The cleavage of the thrombin-receptor PAR-1 by thrombin exposes a new N terminus that binds to the receptor to induce trans-membrane signaling (McLaughlin, Shen, Holinstat, Brooks, Dibenedetto & Hamm, 2005). PAR-1 overexpression has been reported in malignant invasive tumor cell lines (Black et al., 2007; Queiroz et al., 2014). Our data suggested that PAR-1 is highly expressed in human NSCLC tissues, but showed no difference based on subtype and clinical stage. To further explore the role of thrombin in the PAR-1-mediated NSCLC metastasis, we used exogenous thrombin to treat PAR-1 deficient NSCLC cells in vitro, and found that the invasion and metastasis of PAR-1 deficient cell lines was inhibited in vitro and in vivo; thrombin had no effect on their invasive and metastatic.

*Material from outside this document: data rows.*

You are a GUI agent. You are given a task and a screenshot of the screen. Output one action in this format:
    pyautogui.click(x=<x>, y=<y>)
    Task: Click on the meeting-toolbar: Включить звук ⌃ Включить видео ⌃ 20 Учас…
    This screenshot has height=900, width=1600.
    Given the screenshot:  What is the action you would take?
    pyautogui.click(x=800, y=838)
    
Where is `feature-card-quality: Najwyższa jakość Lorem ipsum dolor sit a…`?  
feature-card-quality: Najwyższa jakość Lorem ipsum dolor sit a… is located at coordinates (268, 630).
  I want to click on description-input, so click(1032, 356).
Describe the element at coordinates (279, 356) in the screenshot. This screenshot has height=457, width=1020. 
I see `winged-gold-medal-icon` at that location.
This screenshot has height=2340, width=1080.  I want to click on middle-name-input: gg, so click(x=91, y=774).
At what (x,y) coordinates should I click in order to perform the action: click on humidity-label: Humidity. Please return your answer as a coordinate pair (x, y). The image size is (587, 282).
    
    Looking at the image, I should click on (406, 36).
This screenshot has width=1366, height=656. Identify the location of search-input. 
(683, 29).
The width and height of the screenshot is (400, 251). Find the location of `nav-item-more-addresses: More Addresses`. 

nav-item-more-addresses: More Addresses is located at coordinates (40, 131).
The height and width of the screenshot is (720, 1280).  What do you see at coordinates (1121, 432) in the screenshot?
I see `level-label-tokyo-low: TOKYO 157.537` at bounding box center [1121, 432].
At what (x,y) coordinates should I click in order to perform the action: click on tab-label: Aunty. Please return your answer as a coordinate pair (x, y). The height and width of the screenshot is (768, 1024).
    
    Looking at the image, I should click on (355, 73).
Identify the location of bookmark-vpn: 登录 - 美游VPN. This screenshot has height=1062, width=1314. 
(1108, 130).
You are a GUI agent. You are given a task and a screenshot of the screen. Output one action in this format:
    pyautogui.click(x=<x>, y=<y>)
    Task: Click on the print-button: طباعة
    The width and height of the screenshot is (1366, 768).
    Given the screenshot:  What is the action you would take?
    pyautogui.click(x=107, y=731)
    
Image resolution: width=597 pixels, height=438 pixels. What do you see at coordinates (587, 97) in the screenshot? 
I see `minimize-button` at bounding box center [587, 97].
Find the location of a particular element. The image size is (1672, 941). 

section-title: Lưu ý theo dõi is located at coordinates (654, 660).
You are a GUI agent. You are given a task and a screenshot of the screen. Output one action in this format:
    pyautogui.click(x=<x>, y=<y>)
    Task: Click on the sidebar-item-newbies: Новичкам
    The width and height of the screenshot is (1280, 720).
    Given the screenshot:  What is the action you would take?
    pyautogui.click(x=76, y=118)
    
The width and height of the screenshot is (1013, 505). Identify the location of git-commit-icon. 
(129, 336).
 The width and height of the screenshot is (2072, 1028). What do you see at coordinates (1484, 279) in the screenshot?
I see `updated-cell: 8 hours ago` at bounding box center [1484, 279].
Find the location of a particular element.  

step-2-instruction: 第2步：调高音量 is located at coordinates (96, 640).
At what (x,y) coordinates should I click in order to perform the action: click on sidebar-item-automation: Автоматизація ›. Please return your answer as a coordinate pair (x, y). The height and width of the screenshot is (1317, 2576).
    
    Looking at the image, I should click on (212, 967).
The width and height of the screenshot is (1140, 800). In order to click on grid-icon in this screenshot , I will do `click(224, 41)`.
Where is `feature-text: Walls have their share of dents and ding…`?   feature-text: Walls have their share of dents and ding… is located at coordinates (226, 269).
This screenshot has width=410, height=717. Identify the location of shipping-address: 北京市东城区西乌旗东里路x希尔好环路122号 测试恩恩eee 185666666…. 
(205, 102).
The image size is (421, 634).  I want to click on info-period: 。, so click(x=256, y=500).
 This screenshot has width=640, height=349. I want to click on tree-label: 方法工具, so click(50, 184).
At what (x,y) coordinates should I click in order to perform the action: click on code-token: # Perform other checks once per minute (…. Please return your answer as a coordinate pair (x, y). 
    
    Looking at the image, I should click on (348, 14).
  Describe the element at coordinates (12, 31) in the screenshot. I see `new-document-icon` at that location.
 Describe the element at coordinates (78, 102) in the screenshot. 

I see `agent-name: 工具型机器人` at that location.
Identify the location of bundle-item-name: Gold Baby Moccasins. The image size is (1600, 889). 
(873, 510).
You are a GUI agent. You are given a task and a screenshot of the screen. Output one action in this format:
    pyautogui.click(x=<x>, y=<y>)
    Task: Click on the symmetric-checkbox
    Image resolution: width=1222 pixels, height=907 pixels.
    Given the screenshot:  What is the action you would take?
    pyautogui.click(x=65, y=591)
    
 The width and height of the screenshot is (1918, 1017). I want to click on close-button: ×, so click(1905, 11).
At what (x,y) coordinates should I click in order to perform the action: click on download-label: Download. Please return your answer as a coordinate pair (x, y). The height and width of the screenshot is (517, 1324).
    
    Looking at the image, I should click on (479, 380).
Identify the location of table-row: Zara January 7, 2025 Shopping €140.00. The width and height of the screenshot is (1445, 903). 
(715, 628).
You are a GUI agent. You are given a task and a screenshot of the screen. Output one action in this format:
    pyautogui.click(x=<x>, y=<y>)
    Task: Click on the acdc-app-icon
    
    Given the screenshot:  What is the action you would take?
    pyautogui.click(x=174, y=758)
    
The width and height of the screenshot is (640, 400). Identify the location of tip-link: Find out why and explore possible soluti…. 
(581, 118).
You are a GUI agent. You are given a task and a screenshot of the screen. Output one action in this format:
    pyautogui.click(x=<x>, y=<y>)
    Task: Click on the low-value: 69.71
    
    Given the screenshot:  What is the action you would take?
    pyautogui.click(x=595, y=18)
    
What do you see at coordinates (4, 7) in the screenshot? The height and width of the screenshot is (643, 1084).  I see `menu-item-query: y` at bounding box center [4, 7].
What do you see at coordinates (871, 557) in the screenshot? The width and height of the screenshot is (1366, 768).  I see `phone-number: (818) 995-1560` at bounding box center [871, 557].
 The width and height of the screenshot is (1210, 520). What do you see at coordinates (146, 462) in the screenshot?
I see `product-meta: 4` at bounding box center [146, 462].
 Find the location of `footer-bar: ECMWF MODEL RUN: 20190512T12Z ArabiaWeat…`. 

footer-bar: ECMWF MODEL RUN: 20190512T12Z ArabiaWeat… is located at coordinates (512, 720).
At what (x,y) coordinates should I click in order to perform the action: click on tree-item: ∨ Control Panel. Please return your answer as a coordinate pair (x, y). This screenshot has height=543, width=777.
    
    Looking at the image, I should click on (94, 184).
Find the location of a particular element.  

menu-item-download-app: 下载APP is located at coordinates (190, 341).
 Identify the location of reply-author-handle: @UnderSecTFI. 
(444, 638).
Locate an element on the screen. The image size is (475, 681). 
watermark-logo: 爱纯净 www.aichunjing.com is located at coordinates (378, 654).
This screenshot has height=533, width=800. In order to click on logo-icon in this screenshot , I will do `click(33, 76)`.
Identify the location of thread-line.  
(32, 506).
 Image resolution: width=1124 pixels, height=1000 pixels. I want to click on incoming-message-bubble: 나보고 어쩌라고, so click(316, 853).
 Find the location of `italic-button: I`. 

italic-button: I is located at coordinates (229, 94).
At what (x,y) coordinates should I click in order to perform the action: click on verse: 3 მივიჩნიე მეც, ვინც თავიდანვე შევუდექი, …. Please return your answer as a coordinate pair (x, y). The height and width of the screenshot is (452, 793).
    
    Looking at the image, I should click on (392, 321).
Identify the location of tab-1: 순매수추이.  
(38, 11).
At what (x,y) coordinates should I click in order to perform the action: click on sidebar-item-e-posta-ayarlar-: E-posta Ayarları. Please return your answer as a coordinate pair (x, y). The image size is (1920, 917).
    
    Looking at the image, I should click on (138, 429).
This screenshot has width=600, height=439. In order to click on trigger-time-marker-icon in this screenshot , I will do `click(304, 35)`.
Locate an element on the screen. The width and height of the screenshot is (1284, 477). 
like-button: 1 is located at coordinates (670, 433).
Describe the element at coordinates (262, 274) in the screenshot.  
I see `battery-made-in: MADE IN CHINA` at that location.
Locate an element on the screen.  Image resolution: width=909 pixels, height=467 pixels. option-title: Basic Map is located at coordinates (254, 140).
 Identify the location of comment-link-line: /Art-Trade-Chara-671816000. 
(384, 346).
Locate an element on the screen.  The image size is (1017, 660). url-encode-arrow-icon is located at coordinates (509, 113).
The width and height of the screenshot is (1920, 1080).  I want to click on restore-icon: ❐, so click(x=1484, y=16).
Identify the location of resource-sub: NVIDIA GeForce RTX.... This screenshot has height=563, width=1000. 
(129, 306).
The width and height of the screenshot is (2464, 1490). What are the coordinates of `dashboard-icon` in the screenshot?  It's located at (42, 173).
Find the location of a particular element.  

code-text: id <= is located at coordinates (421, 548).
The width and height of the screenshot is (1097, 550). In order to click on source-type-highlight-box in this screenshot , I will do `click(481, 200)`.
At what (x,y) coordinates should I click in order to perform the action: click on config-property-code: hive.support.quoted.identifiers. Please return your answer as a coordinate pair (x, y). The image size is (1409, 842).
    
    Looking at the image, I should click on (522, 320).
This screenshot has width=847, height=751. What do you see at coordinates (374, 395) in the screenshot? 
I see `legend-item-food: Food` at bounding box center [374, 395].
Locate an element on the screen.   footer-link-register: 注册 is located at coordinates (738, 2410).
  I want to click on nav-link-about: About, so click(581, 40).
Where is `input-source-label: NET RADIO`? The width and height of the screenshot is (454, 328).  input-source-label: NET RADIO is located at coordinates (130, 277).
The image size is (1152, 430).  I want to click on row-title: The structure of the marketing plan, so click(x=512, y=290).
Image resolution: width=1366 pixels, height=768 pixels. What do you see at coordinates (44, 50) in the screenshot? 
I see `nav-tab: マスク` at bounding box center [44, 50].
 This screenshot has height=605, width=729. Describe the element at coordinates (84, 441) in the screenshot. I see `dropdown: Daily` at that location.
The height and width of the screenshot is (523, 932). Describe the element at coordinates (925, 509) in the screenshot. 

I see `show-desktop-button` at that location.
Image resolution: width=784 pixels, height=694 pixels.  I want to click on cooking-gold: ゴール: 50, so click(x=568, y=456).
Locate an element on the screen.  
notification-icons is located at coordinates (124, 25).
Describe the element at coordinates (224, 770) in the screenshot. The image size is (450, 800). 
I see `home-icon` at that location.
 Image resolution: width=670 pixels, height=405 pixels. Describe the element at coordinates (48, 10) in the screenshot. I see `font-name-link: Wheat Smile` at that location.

In our study, we showed that thrombin promotes the activation of RhoA through the activation of PAR-1, thereby inducing cytoskeletal rearrangements, actin stress fiber formation, and activation of NF-κB. Activation of cytosolic NF-κB leads to expression of MMP9 and inflammatory marker IL6. r-hirudin and DTIP can bind to thrombin specifically and block the thrombin binding to PAR1, thereby inhibiting RhoA and NF-κB activation and reducing the expression of MMP9 and IL6 in NSCLC cells, which would be hugely beneficial for suppressing metastasis.
Chemotherapy used in NSCLC seem to cause primarily vascular complications, including venous or arterial thromboembolic events. In a nonrandomized study, the addition of low-molecular-weight heparin (LMWH) to standard gemcitabine/cisplatinum chemotherapy significantly improved survival in patients with locally advanced or metastatic pancreatic carcinoma (Icli et al., 2007). The total response rate for patients treated with LMWH was almost 60%, compared with only 12% for patients treated with chemotherapy only. In our studies, we found combination therapy of DTIP and chemotherapy results in improved anti-tumor efficacy, and DTIP could potentiate gemcitabine-induced inhibition of lung cancer and inhibit paclitaxel resistance in mice. This approach merits further evaluation in more extensive studies and in NSCLC patients.